Всё это было неприятно юноше и очень задевало его самолюбие.
Но порой она была пряма, проста, как-то особенно дружески ласкова к нему; тогда
у него раскрывалось пред нею сердце и оба они подолгу излагали друг пред другом
свои думы и чувства.
Оба говорили много, искренно — но Фоме казалось, что всё, о
чем говорит Люба, чуждо ему и не нужно ей; в то же время он ясно видел, что его
неумелые речи нимало не интересуют ее и она не умеет понять их. Сколько бы
времени они ни провели за такой беседой — она давала им одно лишь ощущение
недовольства друг другом. Как будто невидимая стена недоумения вдруг вырастала
пред ними и разъединяла их. Они не решались дотронуться до этой стены, сказать
друг другу о том, что они чувствуют ее, и продолжали свои беседы, смутно
сознавая, что в каждом из них есть что-то, что может сблизить и объединить их.
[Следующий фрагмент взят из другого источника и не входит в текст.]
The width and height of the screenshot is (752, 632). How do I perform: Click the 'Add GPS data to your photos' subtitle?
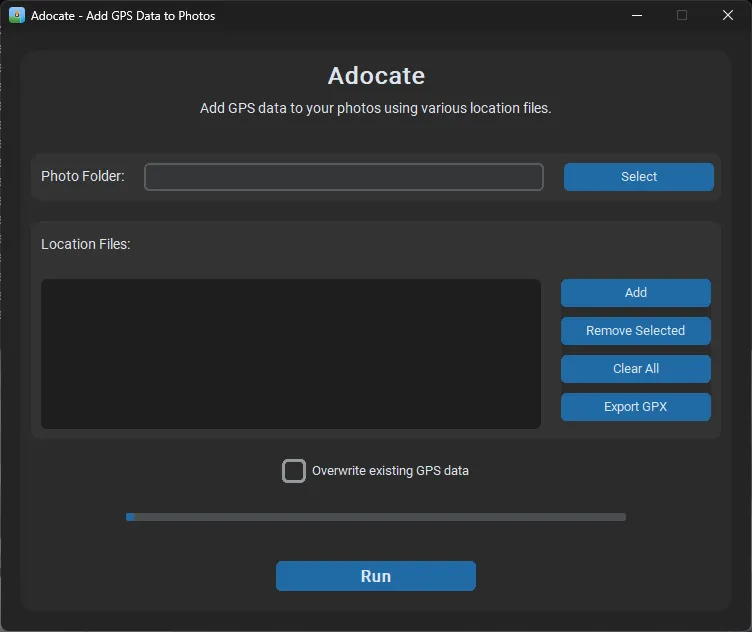point(376,108)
Приехав в дом крестного, Фома застал Любу одну. Она вышла
навстречу ему, и было видно, что она нездорова или расстроена: глаза у нее
лихорадочно блестели и были окружены черными пятнами. Зябко кутаясь в пуховый
платок, она, улыбаясь, сказала:
— Вот хорошо, что приехал! А то я одна сижу... скучно, идти
никуда не хочется... Чай будешь пить?
— Буду... Ты что это какая, нездоровится, что ли?
— Иди в столовую, а я скажу, чтоб самовар дали... —
проговорила она, не отвечая на его вопрос.
Он прошел в одну из маленьких комнат дома с двумя окнами в
палисадник. Среди нее стоял овальный стол, его окружали старинные стулья,
обитые кожей, в одном простенке висели часы в длинном ящике со стеклянной
дверью, в углу стояла горка с серебром.
— Ты с обеда? — спросила Люба, входя.
Фома молча кивнул головой.
— Ну что, парадно?
— Беда! — усмехнулся Фома. — Я точно на угольях сидел... Все
— как павлины, а я — как сыч...
Люба, расставляя посуду, ничего не ответила ему.
— Ты чего в самом деле скучная какая? — снова спросил Фома,
взглянув на ее хмурое лицо.
Она обернулась к нему и с восторгом, с тоской сказала:
— Ах, Фома! Какую я книгу прочитала! Если б ты мог это
понимать!
— Видно, хороша книга, коли этак перевернуло тебя...—
усмехнулся Фома.
— Я не спала... всю ночь читала... Ты пойми: читаешь — и точно
пред тобой двери раскрываются в какое-то другое царство... И люди другие, и
речи, и... все. Вся жизнь...
— Не люблю я этого...— недовольно сказал Фома. — Выдумки,
обман. Театр тоже вот... Купцы выставлены для насмешки... разве они в самом
деле такие глупые? Как же! Возьми-ка крестного...
— Театр — это та же школа, Фома, — поучительно сказала Люба.
— Купцы такие были... И какой может быть в книгах обман?